I hate the phrase “dating market”. I understand why people use it, but they shouldn’t.

A “market” is a structure that operates based on supply and demand. In theory, goods and services are (a) broadly interchangeable, and (b) priced to meet the equilibrium of supply and demand. If you apply this to dating, you get the conclusion that in order to obtain a “valuable” or “in-demand” partner, you need to be able to pay the “price”. You need to be “valuable” in and of yourself to make the partnership valid.

This way of thinking has some truth to it and some utility to it. It forces people who are not able to get the partner they want to take on some personal accountability and try to “improve” themselves to fix this issue.
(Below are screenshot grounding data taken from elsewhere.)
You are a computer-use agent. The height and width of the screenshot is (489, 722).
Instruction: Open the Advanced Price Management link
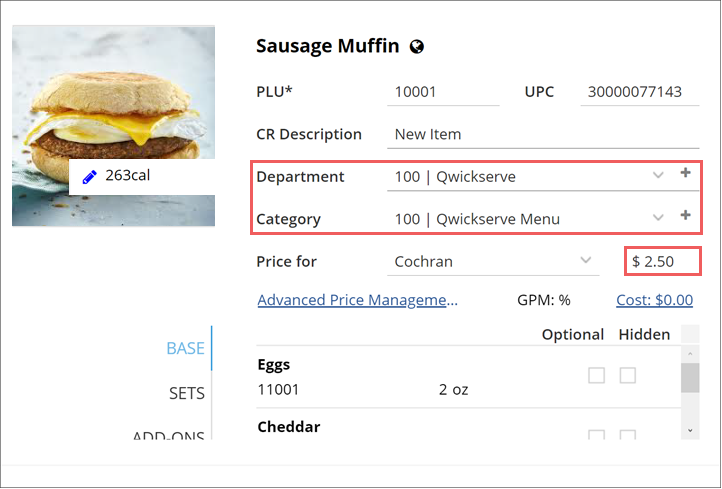tap(358, 300)
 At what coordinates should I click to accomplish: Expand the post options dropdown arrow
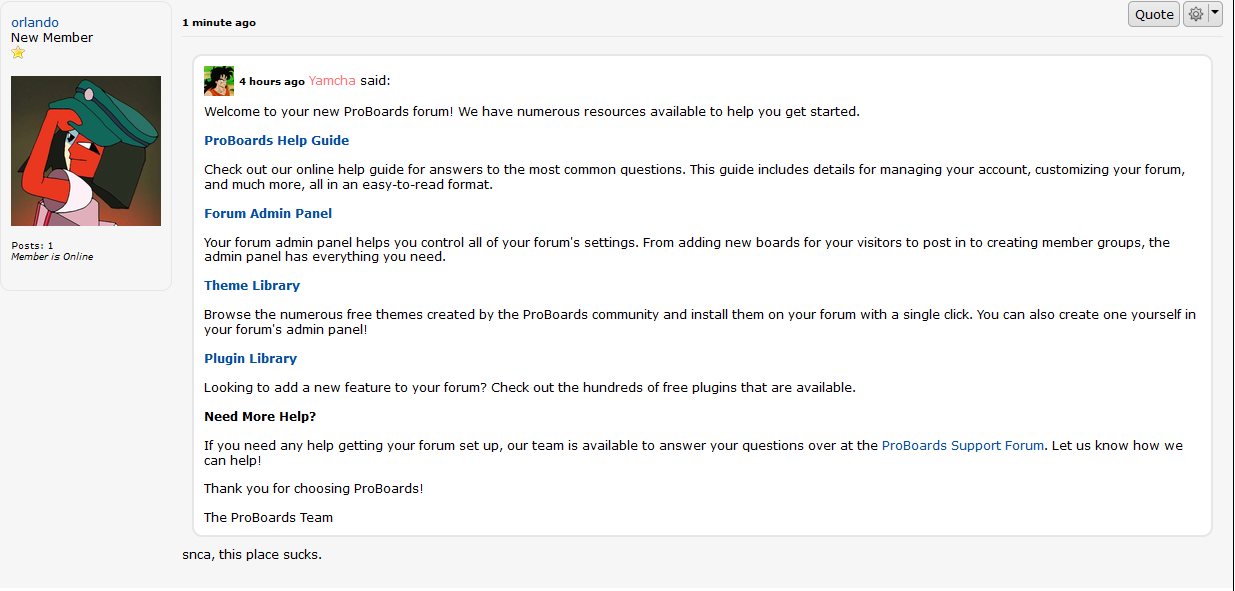(x=1215, y=14)
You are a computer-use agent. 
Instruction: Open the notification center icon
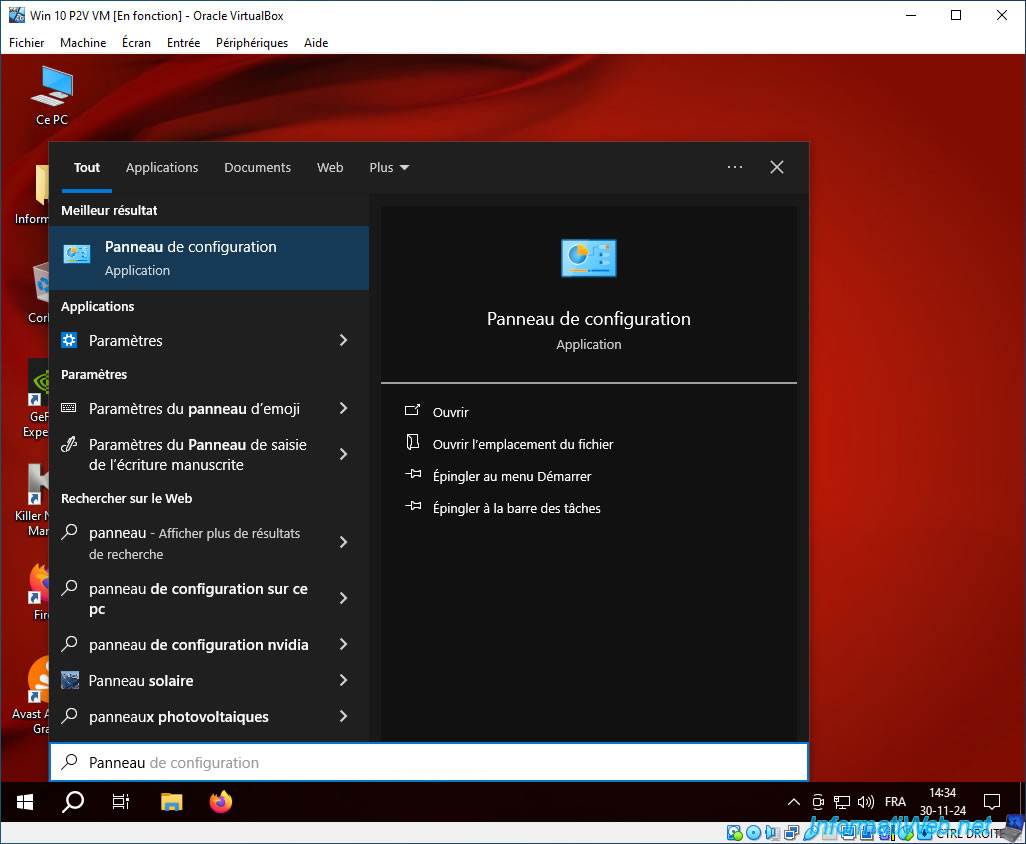[992, 801]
They might do this by increasing their fitness or their emotional maturity or by optimizing their appearance.

The problem I have with this way of thinking is that it’s a self-fulfilling prophecy. Economists make up theories about how they think the world works (or how they think it should work), and if you believe their theory, then it becomes reality. But that doesn’t mean that this is the best way for things to be. I don’t think that dating should operate like a market.
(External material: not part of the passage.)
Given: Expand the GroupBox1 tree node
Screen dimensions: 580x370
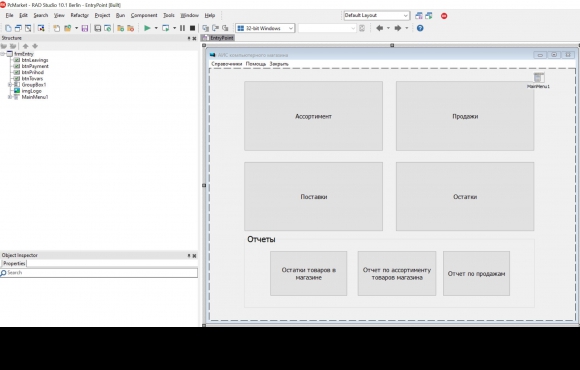Looking at the screenshot, I should pyautogui.click(x=10, y=85).
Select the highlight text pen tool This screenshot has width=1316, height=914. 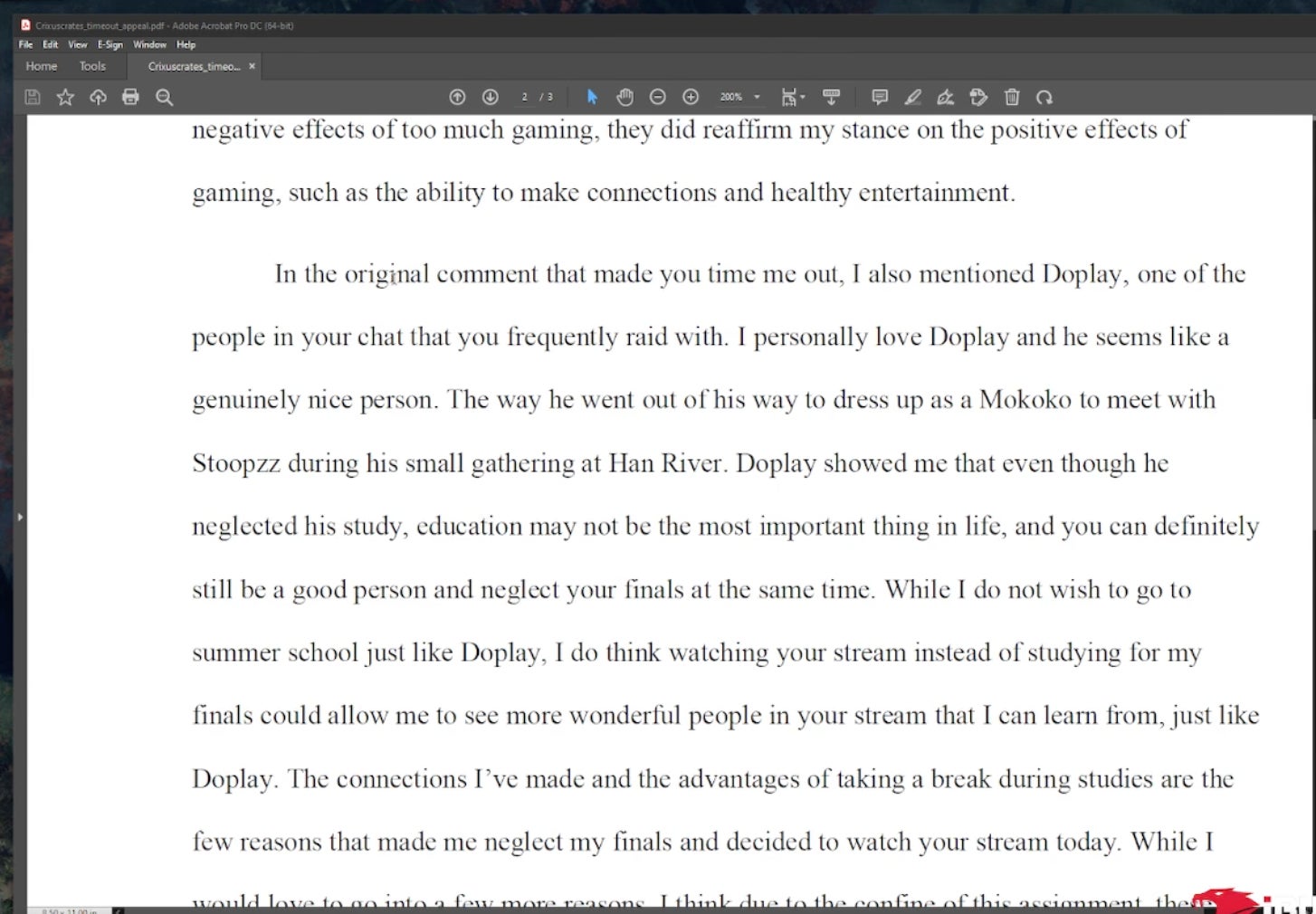click(x=912, y=97)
Say for the sake of argument that you’re a man who loves 5’0” - 5’8” women with brown skin, a fat ass, good communication skills, and an undeniable sense of humor. Does that make every woman who possesses these qualities interchangeable? Can you put a price on these people? Can you objectively say that one is better or more valuable than another?
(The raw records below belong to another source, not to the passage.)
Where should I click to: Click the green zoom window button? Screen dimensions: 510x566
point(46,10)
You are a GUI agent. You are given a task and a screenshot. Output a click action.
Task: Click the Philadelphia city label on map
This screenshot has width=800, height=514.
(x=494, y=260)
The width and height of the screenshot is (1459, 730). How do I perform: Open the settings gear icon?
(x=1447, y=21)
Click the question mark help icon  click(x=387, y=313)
No, because (a) no two people are identical and (b) a person’s value you to you depends almost entirely on your relationship with them. A person’s value to you (and your value to others) is so deeply contextual that it makes no sense for us to treat ourselves like products that will be compared based on specs. Sure, flashy specs will help you get attention, and robust internal work will help you keep it, but at the end of the day, relationships contain many confounding variables and contradictions.